The foregoing four points, I think, provide firm substantive ground on which to evaluate Mr. Brennan’s fitness to be chief of the CIA, and will allow his reputation for servile toadyism and deception to be left aside. I would also add that there are at least three children who deserve to hear Mr. Brennan’s answers. Let me explain.
In late 1995, I interviewed and hired a young Agency officer to work in the bin Laden unit. Over the next decade-plus, she and her colleagues in the unit and overseas succeeded in defining the motivations and leadership ability of Osama bin Laden; the organizational structure of al-Qaeda and its ties to other Islamist groups; al-Qaeda’s highly lethal intentions and capabilities; and provided the Clinton, Bush, and Osama administrations with at least 12 chances (May-1998-May, 2011) to capture or kill bin Laden—only the 12th of which was taken.

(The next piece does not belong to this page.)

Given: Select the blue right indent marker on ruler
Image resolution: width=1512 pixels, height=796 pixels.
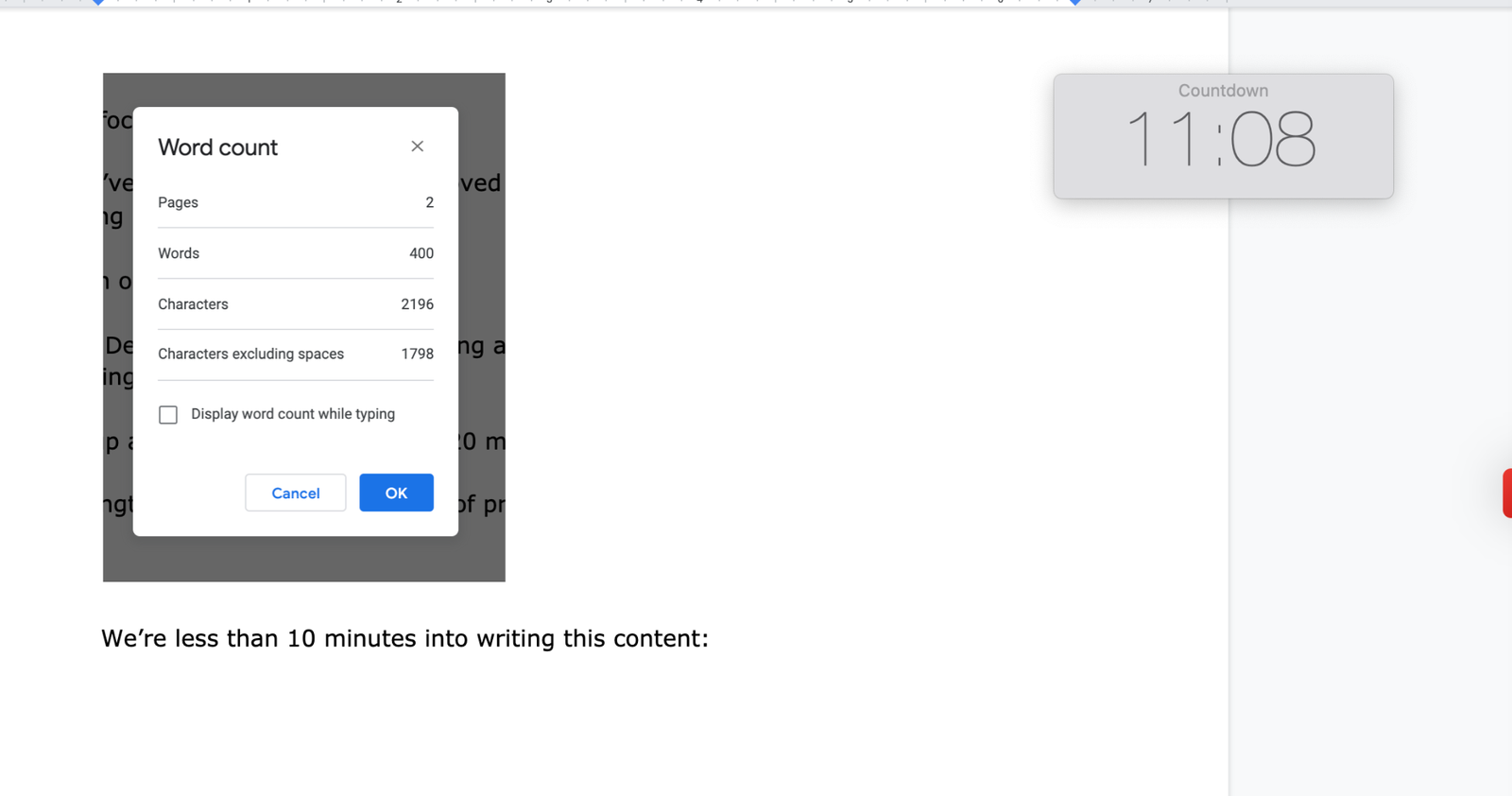Looking at the screenshot, I should tap(1075, 3).
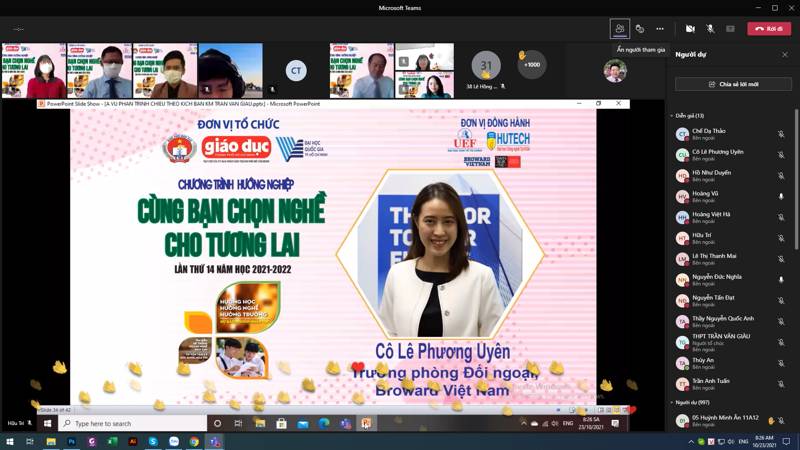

Over these years, the young woman I hired performed brilliantly, while having had three beautiful children who are now motherless because their Moma was killed by al-Qaeda at Khowst, Afghanistan, in December 2008, still trying to find Osama bin Laden after all the other chances she helped deliver to U.S. presidents were ignored. Those three children, as well as the mothers, children, wives, parents, husbands, and fathers of those intelligence officers and military personnel who have been killed and maimed in the war against al-Qaeda and Islamism deserve to hear Mr. Brennan explain those of his actions that helped keep bin Laden alive to kill so many Americans, as well as why he and his political masters have consistently lied to all Americans about the threat they face from the growing Islamist movement. I trust that those three motherless children—and the deceased CIA officer who bore them—will be front and center in the minds of the Senators when they question Mr. Brennan.